=== PROVIDED TEXT ===
=== Section Start ===

Clarus spearheads a big, $150M raise so Galera can flip the PhIII card on its new drug to treat radiation effects
Anyone looking for solid evidence of the kind of impact the new, flush funding environment — along with a more accommodating FDA — is having on biotech need look no further than Galera Therapeutics this morning.
Armed with positive Phase IIb data for a new cancer-related therapy, the small, 18-person crew at Galera has pieced together a whopping $150 million raise; $70 million in an ambitious Series C with an $80 million royalty deal coming from one of its biggest backers. And CEO Mel Sorensen says that combo gives the company all the money it needs to get through a pivotal study in the next couple of years that could put them on the threshold of a marketing decision from the FDA.
“This funding allows us to get all the way through the process,” Sorensen tells me, “to turn over the Phase III card.”
The “beachhead” indication for Malvern, PA-based Galera is severe oral mucositis, a common side effect in patients with head and neck cancer. Their drug, GC4419, targets the toxic effect of radiation therapy as superoxide swiftly builds up in patients, afflicting the sensitive tissue in their mouths.
The FDA has helped considerably, giving Galera a breakthrough drug designation and getting the CEO’s thumbs up for helping with the trial design and keeping things on a relatively tight schedule. Sorensen expects to get the pivotal Phase III underway in the upcoming quarter, and he adds that it will likely take approximately 18 to 24 months to complete once they are underway.
At one point not long ago, the idea of a small biotech company tackling Phase III without at least a major partner would have terrified most investors. But times have changed, and the level of cash flowing through the industry in the last 2 years has reached an unprecedented depth. In Galera’s case, that means pushing through Phase III while also laying the foundation for a commercialization effort that could require 50 people. Along the way, Galera will also study new indications for their drug to see how they can build the franchise.
Presumably, an IPO has been on the table, especially as the current wave of biotechs going public is dominated by preclinical companies without anything like a Phase IIb data set. Sorensen, though, simply says the company is keeping all options on the table, preferring to focus now on the big step ahead.
In this case, Clarus not only led the round, the firm also supplied the royalty cash through another specialized fund it runs.
Clarus is jumping in alongside other new investors: Adage Capital Management, HBM Healthcare Investments, Nan Fung Life Sciences, RA Capital, Rock Springs Capital and Tekla Capital Management LLC. Existing investors Correlation Ventures, Galera Angels, New Enterprise Associates, Novartis Venture Fund, Novo Ventures and Sofinnova Ventures also participated. And Clarus’ managing director Emmett Cunningham is jumping on the board.

=== Section End ===

=== EXTRACTED INFORMATION ===
=== Section Start ===

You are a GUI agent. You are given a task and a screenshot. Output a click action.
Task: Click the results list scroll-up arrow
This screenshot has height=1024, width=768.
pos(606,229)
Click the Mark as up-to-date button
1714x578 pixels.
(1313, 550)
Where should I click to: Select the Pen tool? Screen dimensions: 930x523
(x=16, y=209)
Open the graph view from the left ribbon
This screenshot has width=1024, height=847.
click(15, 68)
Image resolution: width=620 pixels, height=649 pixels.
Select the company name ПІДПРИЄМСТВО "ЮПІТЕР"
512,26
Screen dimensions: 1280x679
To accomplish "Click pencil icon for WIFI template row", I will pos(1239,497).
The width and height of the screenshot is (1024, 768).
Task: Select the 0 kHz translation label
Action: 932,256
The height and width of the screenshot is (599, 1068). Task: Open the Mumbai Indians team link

=== Section End ===

=== ACTIVITY ===
Using the Galera funding article above, decide whether each statement agrees with it: (a) the Series C portion of the raise is $70 million; (b) Sorensen expects the Phase III study to take about 12 months to complete; (c) Novartis Venture Fund joined as a new investor. For each, answer yes or no and quote the deciding words.

=== YOUR RESPONSE ===
(a) Yes: "$70 million in an ambitious Series C"
(b) No: "it will likely take approximately 18 to 24 months to complete once they are underway"
(c) No: "Existing investors Correlation Ventures, Galera Angels, New Enterprise Associates, Novartis Venture Fund, Novo Ventures and Sofinnova Ventures also participated"